Thank you for contributing to the GuardianConnector Scripts Hub project! Here are some conventions we use to smooth things along.
We use GitHub to host code, track issues, and accept pull requests.
We release from the main
branch, so code merged here should always be stable.
Prefer short lived features branches.
- Piecemeal progress towards broad code changes should merge to long-running branches until
everything there is stable and deployable, at which point the long-running branch gets merged
to
main
. - Since short, coherent patches are easier to review, we code-review the individual PRs into
the long-running feature branch (instead of review when merging the long-running branch to
main
)
Create new Github Issues using the templates wherever possible.
Multiple commits or PRs can be created for an Issue. e.g. each implementation step might get its own PR.
Code review is encouraged as a powerful tool for learning. Benefits include
- Spread knowledge of the code base throughout the team: reviewing code is a remarkably effective way to learn the codebase.
- Expose everyone to different approaches.
- Ensure code is readable (and therefore maintainable).
- Yield better software (but ultimately the responsibility for bug-free code is on the code author, not the reviewer).

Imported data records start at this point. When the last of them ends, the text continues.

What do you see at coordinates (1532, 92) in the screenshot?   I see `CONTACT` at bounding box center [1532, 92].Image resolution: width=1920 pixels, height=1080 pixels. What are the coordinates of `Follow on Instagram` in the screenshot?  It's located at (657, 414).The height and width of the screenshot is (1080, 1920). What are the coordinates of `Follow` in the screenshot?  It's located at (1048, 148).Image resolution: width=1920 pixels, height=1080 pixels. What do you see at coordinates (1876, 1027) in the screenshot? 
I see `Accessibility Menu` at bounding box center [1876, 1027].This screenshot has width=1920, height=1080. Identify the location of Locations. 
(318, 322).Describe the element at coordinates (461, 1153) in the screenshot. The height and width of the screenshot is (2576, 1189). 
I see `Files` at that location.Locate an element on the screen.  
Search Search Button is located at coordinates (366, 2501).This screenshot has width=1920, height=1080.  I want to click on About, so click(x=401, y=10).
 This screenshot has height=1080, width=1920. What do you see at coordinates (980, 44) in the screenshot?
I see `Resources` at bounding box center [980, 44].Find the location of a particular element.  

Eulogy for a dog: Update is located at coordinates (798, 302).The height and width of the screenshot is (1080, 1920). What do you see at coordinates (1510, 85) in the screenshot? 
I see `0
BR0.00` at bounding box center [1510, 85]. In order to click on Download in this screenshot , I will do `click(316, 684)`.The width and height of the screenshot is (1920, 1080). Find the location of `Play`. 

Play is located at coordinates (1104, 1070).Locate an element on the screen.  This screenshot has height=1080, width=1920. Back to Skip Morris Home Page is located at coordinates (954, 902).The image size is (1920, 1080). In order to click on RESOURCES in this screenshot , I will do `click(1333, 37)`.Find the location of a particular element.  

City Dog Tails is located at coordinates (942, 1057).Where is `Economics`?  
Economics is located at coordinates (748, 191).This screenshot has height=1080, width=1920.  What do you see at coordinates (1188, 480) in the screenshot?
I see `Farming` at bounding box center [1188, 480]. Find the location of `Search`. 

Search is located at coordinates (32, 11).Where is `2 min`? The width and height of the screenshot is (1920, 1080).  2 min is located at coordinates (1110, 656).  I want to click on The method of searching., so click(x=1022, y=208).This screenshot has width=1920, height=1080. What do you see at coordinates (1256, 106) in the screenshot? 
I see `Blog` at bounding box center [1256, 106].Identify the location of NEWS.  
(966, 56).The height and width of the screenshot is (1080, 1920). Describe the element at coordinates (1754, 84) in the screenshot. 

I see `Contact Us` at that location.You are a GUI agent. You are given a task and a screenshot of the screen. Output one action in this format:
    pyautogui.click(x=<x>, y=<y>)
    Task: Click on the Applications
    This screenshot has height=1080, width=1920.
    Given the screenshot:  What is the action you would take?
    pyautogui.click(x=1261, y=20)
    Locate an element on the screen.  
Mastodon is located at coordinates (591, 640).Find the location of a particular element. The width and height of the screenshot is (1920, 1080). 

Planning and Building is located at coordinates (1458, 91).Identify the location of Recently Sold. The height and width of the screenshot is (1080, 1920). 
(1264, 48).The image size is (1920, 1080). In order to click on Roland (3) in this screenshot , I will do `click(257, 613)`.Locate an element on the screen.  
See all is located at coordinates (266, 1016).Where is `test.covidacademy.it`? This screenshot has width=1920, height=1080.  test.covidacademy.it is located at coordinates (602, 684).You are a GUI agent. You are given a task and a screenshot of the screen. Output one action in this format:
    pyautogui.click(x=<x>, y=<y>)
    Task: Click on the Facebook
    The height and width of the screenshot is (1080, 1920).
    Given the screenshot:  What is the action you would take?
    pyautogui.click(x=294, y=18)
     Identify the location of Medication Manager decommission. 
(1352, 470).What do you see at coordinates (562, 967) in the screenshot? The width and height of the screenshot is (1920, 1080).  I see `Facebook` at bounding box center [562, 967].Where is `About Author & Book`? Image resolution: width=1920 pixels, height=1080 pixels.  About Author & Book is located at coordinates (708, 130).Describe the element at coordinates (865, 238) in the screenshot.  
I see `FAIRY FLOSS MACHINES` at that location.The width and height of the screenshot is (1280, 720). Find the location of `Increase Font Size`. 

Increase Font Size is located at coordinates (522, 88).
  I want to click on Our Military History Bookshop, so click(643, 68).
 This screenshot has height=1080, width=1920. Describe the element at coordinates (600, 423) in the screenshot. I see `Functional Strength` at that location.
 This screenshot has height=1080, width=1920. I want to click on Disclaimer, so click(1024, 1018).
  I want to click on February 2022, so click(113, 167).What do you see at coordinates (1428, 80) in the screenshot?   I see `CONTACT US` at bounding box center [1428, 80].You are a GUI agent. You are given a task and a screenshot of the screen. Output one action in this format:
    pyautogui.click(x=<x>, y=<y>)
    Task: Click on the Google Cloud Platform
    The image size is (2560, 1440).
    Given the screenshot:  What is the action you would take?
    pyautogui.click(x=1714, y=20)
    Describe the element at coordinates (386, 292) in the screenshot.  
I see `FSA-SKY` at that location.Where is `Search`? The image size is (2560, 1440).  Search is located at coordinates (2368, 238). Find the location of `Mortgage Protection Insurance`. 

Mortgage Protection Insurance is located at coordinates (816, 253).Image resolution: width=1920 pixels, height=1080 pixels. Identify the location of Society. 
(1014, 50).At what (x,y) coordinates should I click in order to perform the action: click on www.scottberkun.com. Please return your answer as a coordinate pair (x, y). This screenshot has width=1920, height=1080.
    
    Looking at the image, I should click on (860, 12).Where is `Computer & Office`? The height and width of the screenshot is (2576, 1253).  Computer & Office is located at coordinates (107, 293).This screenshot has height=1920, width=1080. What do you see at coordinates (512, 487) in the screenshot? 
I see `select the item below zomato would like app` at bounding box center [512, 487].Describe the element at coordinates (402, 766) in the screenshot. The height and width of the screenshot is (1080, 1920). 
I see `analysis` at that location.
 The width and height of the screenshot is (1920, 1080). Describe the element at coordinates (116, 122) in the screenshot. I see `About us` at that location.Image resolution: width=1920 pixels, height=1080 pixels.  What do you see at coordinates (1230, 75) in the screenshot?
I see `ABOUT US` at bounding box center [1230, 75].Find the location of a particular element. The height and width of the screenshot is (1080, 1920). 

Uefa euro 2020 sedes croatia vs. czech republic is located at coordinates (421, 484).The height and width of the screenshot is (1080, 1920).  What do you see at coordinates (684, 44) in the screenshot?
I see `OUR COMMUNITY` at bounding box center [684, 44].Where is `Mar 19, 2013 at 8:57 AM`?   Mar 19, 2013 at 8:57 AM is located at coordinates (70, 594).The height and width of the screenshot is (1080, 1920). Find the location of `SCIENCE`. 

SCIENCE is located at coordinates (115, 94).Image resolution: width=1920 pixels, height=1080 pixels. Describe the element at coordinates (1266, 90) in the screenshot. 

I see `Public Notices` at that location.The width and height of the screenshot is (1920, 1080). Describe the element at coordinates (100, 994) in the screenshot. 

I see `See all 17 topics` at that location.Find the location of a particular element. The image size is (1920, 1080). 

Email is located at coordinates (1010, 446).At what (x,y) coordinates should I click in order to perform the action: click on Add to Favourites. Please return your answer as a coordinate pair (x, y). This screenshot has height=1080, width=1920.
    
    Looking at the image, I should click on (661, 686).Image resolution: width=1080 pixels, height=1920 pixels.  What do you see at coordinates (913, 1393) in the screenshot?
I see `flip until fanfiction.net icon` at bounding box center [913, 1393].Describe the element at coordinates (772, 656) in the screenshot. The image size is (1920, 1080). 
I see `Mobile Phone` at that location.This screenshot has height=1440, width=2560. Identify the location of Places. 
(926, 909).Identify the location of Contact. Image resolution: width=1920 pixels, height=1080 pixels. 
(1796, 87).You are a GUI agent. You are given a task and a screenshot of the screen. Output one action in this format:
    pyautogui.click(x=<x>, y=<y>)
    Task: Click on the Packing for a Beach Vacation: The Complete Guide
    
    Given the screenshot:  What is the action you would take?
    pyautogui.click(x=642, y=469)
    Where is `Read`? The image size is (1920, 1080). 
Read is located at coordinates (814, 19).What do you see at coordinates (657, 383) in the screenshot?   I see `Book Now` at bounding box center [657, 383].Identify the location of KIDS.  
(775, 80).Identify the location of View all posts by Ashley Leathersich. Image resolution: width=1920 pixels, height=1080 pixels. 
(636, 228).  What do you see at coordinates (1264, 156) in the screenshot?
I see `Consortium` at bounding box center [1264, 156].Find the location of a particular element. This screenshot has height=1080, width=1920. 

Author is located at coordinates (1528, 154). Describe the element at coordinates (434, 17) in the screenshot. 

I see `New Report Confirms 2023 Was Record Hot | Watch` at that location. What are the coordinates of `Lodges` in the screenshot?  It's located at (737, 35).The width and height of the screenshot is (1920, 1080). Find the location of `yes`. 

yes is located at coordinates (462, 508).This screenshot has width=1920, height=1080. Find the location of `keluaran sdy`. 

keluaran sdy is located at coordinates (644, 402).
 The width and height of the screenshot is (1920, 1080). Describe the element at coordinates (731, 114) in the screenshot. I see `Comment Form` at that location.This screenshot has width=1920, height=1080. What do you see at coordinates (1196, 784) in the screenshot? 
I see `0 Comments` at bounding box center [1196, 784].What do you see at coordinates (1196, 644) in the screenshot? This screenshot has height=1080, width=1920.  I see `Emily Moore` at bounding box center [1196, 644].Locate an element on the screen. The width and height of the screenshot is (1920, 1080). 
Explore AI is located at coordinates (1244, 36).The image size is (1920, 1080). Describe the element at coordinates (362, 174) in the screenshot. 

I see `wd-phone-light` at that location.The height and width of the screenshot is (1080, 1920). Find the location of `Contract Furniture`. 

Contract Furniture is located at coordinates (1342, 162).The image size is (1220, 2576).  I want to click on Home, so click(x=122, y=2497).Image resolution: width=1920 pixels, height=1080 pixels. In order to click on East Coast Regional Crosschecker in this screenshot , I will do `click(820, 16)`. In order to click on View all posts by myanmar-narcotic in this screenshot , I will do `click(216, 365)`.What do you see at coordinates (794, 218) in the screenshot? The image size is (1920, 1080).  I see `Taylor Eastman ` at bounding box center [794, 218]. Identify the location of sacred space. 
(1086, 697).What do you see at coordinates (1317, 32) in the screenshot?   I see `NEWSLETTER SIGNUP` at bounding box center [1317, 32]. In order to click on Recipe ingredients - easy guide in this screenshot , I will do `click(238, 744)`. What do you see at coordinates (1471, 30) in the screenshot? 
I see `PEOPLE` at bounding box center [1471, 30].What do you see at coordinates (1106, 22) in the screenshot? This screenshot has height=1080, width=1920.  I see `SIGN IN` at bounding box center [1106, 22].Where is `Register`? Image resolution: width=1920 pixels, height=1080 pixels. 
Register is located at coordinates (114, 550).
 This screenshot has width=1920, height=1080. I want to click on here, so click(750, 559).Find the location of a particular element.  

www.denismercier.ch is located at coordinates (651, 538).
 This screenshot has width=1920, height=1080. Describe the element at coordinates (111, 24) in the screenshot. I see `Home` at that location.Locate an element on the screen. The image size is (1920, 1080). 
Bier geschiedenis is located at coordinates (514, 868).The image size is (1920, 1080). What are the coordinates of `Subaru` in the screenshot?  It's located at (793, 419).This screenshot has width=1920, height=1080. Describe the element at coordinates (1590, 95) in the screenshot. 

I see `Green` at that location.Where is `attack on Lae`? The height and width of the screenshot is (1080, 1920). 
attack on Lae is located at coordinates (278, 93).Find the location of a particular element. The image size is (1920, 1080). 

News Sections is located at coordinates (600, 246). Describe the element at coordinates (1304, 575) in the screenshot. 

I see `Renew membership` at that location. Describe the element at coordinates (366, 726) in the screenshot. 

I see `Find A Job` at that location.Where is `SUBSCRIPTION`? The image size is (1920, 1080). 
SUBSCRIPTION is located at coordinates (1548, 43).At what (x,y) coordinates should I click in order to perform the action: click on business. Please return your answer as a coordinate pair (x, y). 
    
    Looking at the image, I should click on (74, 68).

Code review is not limited to approval/rejection of PRs. Also consider involving a collaborator earlier in the process, before the code is finished. Ask them for a narrower review—e.g., a design review or to focus on a specific part of the code change.
As a reviewer:
- be kind & helpful, but do not be "nice" for the sake of avoiding conflict.
- "I find this very hard to follow" is valid feedback, even if the code's behavior is technically correct.
- Ability for code review to find defects diminishes with longer PRs: Feel free to reject any review that adds more than 400 lines of new code. (no upper limit on deletions!)
Merging branches and PRs to main
:
- The branch author should be the one to merge.
- Merge PRs via 'Merge Commit' option in GitHub.
- Delete a branch when you are done with it.
Keep the test suite
- complete: every feature needs a test.
- focused: test behavior, not implementation.
- stable: tests should be deterministic and fully repeatable.
- fast: no sleeps, no time-based tests.
All tests in the repo should be executed by CircleCI (see .circleci/config.yml
)
automatically upon push to any branch. (This can be disabled on a per-commit basis
by appending a [ci skip]
line to the commit message.)
Do not merge branches if CircleCI is not green.
All developers are expected to use prettier to format their JavaScript or TypeScript scripts in this repository.
To apply Prettier autoformatting, you can configure your text editor to format on save according to these docs
- For VS Code, set
editor.formatOnSave
to true in your editor config.
ESLint helps identify problematic patterns found in JavaScript code.
Follow ESLint Getting Started. To configure ESLint in VS Code, create a
.vscode/settings.json
in the project's root and add"eslint.nodePath": "/home/\${user}/dev/nosh-by-gosh/client/node_modules", "eslint.workingDirectories": ["client"]
All developers are expected to use Ruff to lint and format their Python code. Ruff is a fast, all-in-one Python linter and formatter that ensures consistency and code quality across the project.
First install Ruff:
pip install ruff
Developers can choose when in their workflow to apply Ruff formatting and linting. Common choices are as a pre-commit hook or format-on-save.
You may set up Ruff as a pre-commit hook, to automatically run on all staged Python files before each commit:
.pre-commit-config.yaml
is already defined at the top of the repo.- Install the pre-commit package:
pip install pre-commit
- Install the git hook:
pre-commit install
Or you may configure your text editor to lint and format on save:
- For VS Code,
- Install the "Ruff" extension
- Add the following to your
settings.json
:"[python]": { "editor.formatOnSave": true, "editor.codeActionsOnSave": { "source.fixAll": "explicit", "source.organizeImports": "explicit" }, "editor.defaultFormatter": "charliermarsh.ruff" }
Document Python code according to NumPy's documentation standard.